Im Norden regnet es zu wenig
"Wenn man allerdings auf große Sträucher und vor allem Bäume schaut, ist die Situation anders", sagte Marx der dpa. Denn für den sogenannten Gesamtboden, der auch die tieferen, von den Baumwurzeln erfassten Bodenschichten berücksichtigt, weist der Dürremonitor dunkelbraune Punkte auf. Das betrifft etwa Brandenburg, Sachsen-Anhalt, Niedersachsen und Teile Nordrhein-Westfalens.
Hier handele es sich allerdings nicht um ein neues Dürre-Ereignis, sondern um Bereiche, in denen seit 2018 die Bodenfeuchte zurückging und seitdem etwa in den Wintermonaten nicht ausreichend aufgefüllt wurde, erläuterte Marx. In den betroffenen Wäldern müsse bereits jetzt mit Schäden auch im Sommer 2022 gerechnet werden.
Seit rund vier Wochen beobachten die Meteorologen "eine sehr ungleiche Verteilung" der Niederschläge, wie Brömser ausführte: Im Norden falle seit Wochen so gut wie kein Regen, im Süden gab es immerhin Schauer und Gewitter. "Im Norden und in der Mitte liegt die Bodenfeuchte deutlich unter den Werten, die für Mitte Mai üblich sind." Im April etwa fielen im Nordosten Deutschlands teilweise nur 25 Liter Regen pro Quadratmeter und verstärkten das bereits bestehende Niederschlagsdefizit.

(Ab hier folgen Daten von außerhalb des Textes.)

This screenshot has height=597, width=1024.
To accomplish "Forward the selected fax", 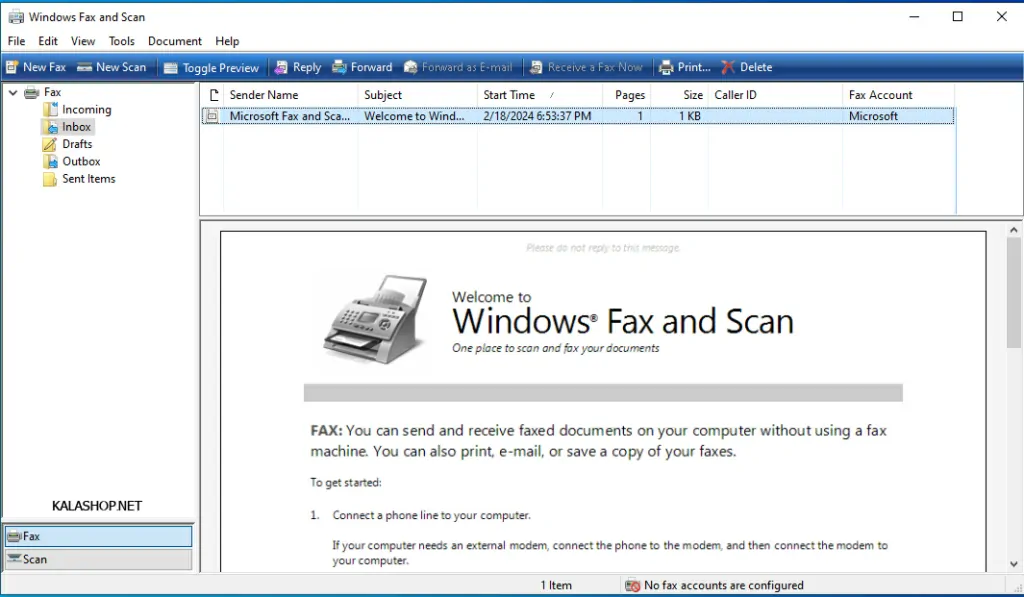I will 361,67.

Für die Landwirtschaft sei das aktuell noch kein großes Problem, sagte DWD-Agrarmeteorologe Brömser: Getreide, das vor dem Winter gepflanzt wurde, habe bereits tiefe Wurzen, die feuchte Schichten im Erdreich erreichen könnten. Kritischer sei neu Gepflanztes wie Zuckerrüben, Mais oder Soja, denn deren Wurzeln seien noch nicht genug ausgeprägt: "Sie erreichen die feuchten Schichten nicht."
Drohen Waldbrände?
In den meisten Regionen sei die Waldbrandgefahr "mäßig". Die Blätter seien noch grün und nicht so brandanfällig. In den nächsten Tagen könnte der Waldbrandindex im Osten aber auf die höchste Stufe klettern, sagte Brömser.
Eine grundlegende Änderung sieht der Meteorologe kurzfristig nicht: Am Wochenende bleibe es trocken, Anfang nächster Woche könnte es Gewitter geben, aber dabei bleibt der Niederschlag naturgemäß lokal begrenzt. "Ein schöner Landregen ist nicht in Sicht."

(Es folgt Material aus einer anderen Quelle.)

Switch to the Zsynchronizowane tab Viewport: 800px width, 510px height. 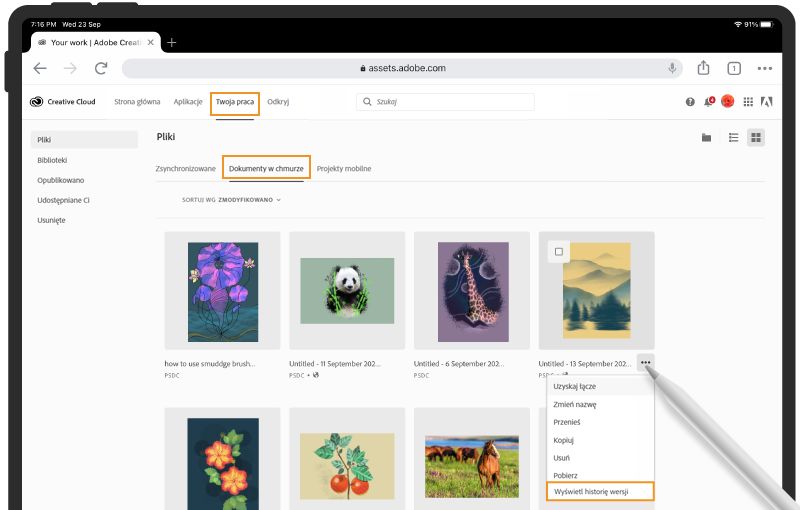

Erst vor wenigen Tagen hatten die Vereinten Nationen (UN) ihren Dürrebericht vorgestellt. Er verdeutlichte, wie gravierend die Auswirkungen sind, wenn aus Trockenheit Dürre wird – nicht nur in den Ländern des Sahel.
So wurden in Europa im vergangenen Jahrhundert immerhin 45 größere Dürren verzeichnet, die Millionen Menschen betrafen und einen wirtschaftlichen Gesamtschaden von 26,4 Milliarden Euro verursachten. Inzwischen seien rund 15 Prozent der Landfläche und etwa 17 Prozent der Bevölkerung der EU von Dürre betroffen, so der UN-Bericht.